8.22.2010

First Impression - Jim Casy

The preacher - Jim Casy - has got to be one of my favorite characters in this entire book. I like Tom, too, but not as much as I like Jim, and this is why.

For starters, his enthusiasm and excitement for all the new ideas he thinks about and comes up with is contagious. It makes me want to be enthusiastic about things (which I already am very enthusiastic, so you can imagine how he makes me feel), and I love characters that make me want to do things. I kind of relate to Casy in this way, and also in the way that he thinks deeply about things. I'm a pretty religious person, but my mind also tends to wander to other possibilities like Casy's does (only I don't change my views very much or very often, I just think about it). Deep thinking is a forte for both of us, and it makes him easier to like.

I also like how he tends to bring the conversations he has always back to the main thing he is thinking about. In this chapter, for instance, Tom continually tries to talk about other things, but Casy always manages to bring the subject back to his time as a preacher and his new outlook on life. I tend to do this as well, and frankly, when he continued to do this in the chapter, I kind of laughed a little bit.

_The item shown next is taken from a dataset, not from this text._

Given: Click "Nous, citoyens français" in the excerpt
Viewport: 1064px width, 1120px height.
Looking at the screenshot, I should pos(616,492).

If there is one thing I don't like about Casy, though, it is his appearance. That's kind of shallow, but I like his personality, so I guess it isn't. He just sounds really, really, unattractive. Steinbeck describes him as having "a long head, bony, tight of skin, and set on a neck as stringy and muscular as a celery stalk." Maybe it's just my dislike of celery biasing my opinion there, but whatever. It goes on to say that his eyes are "heavy and protruding" and his nose is "beaked and hard" and stretches the skin "so tightly that the bridge showed white." His forehead is "abnormally high... lined with delicate blue veins at the temples."

Yeah, not the most attractive person. I still love him though!